Doctors and nurses ‘tortured with wooden boards studded with nails’ in barbaric crackdown on protests in Bahrain


Doctors and nurses who are on trial before a military court were 'sleep deprived beaten with rubber hoses and wooden boards studded with nails' before being 'made to sign false confessions' Amnesty International has claimed.

Dozens of medical workers, who were arrested weeks ago, face a range of charges arising from their involvement in treating people injured when security forces violently crushed mass pro-reform protests in February and March.

They are accused of misusing their positions at Salmaniya hospital to make false allegations of security force violence, to have operated on some patients unnecessarily causing their deaths and to have denied medical treatment to others for sectarian reasons, as well as a string of related offences.

Anger in the streets: The healthcare workers are charged for their involvement in helping people in the protests in Bahrain

Anger in the streets: The healthcare workers are charged for their involvement in helping people in the protests in Bahrain

But the accuseds' relatives have told Amnesty that security officials at Bahrain’s Criminal Investigations Directorate tortured the detainees.

One of the charged, who was bailed last month, claimed he was slapped in the face while blindfolded, insulted and threatened with: 'if you don't confess I'll take you to someone who will make you confess'.

The same detainee says he was forced to remain standing for hours, denied sleep and placed in front of a cold air-conditioning unit all night and interrogated again the next morning while still blindfolded.

'I was so tired that I kept quiet and only answered yes or no,' he told Amnesty.

'After a while he gave me some papers and made me sign them while I was still blindfolded. I did not see what I signed, but I signed on eight or nine papers.'

Bloodshed: The health workers, who are on trial, claim thy have been tortured to sign false confessions about how they treated those injured in the protests

Bloodshed: The health workers, who are on trial, claim thy have been tortured to sign false confessions about how they treated those injured in the protests

The trial of the 48 medical staff, most of whom worked at the Salmaniya Medical Complex, opened at a military court in Manama on Monday but was adjourned until 13 June.

Some of the defendants have been released on bail but others remain in prison.

Before the trial opened, detainees’ were only able to communicate with their families by phone, Amnesty claims.

Their lawyers had not been permitted to see them and were not allowed to be present when they were interrogated.

The Bahraini authorities ignored their lawyers’ requests to see their clients.
A relative of one of the accused who attended the court yesterday told Amnesty that the prisoners’ heads had been shaved and most had lost a lot of weight since their arrest weeks ago.
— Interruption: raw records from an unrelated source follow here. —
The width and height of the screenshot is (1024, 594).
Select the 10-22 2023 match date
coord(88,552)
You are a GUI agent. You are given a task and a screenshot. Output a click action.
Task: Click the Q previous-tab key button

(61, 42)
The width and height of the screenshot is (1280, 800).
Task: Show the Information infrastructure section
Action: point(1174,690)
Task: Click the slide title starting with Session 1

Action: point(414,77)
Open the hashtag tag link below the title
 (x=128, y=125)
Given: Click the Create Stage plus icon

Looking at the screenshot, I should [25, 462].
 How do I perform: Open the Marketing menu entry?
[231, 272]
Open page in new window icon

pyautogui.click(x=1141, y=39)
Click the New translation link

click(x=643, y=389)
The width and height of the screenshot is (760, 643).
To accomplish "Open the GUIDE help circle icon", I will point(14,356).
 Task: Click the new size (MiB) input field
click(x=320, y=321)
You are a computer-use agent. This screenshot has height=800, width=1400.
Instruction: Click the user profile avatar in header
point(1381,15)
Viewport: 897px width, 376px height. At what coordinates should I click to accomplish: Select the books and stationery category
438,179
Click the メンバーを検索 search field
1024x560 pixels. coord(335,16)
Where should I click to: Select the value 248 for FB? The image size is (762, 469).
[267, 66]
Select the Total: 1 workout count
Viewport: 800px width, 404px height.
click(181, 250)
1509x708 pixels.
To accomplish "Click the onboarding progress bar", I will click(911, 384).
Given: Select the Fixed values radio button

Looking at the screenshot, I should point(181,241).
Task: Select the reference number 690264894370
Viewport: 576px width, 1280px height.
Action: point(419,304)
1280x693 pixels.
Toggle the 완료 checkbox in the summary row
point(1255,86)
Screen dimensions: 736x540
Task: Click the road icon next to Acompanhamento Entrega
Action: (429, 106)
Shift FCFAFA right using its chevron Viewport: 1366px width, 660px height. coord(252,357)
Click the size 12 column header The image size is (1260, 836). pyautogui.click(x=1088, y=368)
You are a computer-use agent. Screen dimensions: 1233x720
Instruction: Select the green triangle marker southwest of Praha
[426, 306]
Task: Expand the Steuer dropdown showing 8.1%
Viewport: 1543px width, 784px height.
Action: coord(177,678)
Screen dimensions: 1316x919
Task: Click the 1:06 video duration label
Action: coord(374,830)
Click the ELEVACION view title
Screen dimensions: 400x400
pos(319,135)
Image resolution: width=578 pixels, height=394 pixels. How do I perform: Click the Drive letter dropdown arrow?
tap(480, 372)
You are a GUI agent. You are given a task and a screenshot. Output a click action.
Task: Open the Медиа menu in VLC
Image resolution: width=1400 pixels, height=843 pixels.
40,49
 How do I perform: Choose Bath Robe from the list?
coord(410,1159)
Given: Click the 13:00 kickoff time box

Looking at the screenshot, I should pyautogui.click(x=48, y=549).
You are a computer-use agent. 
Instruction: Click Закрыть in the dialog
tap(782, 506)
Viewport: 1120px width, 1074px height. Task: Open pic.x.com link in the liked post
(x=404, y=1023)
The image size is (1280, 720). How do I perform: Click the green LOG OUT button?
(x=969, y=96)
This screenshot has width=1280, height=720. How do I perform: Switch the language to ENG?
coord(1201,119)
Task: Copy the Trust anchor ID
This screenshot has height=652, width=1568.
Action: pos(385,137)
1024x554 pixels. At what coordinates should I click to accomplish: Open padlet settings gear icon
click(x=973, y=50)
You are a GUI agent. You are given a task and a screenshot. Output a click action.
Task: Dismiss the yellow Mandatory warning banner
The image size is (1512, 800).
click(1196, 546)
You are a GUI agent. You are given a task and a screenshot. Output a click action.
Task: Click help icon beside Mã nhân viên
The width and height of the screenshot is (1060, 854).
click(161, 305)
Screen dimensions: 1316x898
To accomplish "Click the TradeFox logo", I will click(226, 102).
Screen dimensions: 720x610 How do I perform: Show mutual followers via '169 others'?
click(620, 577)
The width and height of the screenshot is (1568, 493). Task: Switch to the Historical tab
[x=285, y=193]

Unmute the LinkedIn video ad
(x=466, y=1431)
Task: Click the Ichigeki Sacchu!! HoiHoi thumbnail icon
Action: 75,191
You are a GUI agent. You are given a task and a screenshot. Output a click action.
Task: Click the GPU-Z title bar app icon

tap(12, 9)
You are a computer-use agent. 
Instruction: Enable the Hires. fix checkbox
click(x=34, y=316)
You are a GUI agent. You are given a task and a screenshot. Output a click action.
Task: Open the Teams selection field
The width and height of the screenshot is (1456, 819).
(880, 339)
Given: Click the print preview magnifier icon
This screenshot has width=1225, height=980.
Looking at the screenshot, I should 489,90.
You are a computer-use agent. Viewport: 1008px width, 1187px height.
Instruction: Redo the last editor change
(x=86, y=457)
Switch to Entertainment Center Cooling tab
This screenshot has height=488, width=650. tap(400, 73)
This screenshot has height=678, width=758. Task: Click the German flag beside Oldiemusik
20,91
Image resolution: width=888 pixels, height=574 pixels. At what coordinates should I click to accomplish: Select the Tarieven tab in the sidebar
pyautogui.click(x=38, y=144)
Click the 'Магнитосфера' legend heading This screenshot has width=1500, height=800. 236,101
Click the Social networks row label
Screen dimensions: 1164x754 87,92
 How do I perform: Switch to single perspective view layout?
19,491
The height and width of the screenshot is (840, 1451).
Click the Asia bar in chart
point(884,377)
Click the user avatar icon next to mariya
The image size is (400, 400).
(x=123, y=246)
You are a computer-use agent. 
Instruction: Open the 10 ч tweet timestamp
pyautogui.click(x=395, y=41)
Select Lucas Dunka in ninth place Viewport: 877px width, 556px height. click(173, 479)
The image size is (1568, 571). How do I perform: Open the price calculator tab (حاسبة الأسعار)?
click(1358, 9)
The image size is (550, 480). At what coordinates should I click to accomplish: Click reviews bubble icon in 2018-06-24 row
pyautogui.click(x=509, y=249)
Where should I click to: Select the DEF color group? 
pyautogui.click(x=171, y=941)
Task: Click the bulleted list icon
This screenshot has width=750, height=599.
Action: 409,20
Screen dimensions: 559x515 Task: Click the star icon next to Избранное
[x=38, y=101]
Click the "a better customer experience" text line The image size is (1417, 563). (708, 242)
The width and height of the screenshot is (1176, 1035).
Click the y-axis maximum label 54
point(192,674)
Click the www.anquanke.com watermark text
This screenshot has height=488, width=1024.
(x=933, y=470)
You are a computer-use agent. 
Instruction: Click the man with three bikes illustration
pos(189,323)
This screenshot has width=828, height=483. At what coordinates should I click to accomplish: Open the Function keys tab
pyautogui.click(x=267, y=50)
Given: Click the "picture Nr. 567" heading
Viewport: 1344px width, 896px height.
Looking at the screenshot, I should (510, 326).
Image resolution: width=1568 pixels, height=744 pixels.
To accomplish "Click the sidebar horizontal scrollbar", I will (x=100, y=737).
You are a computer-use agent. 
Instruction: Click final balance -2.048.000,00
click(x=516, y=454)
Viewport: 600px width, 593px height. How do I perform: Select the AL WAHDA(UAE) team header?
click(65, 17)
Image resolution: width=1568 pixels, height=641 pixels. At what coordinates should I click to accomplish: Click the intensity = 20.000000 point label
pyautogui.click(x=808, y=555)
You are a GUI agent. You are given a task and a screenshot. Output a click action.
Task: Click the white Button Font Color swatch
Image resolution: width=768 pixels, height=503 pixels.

The men among them were made to stand in the hot sun for around 30 minutes before the session began: “They were blindfolded and handcuffed, and these were only removed when the session began”, said the relative.

Amnesty International Middle East and North Africa Director Malcolm Smart said: 'The Bahraini authorities must immediately undertake an independent investigation into these new torture allegations and bring any officials responsible to justice.

'The court must also throw out any "confessions! that were obtained through torture or other duress as international law requires.

'All detainees must be granted prompt and regular access to lawyers of their own choosing, their relatives and any medical treatment that they may require.

'The authorities must also ensure that doctors, nurses, paramedics and other health and medical workers are able to carry out their work without discrimination, interference or fear of reprisal.'

The violent crushing of the pro-democracy protests in the tiny Gulf kingdom saw police fire tear gas and buckshot at campaigners in the capital Manama. Four were killed and hundreds injured.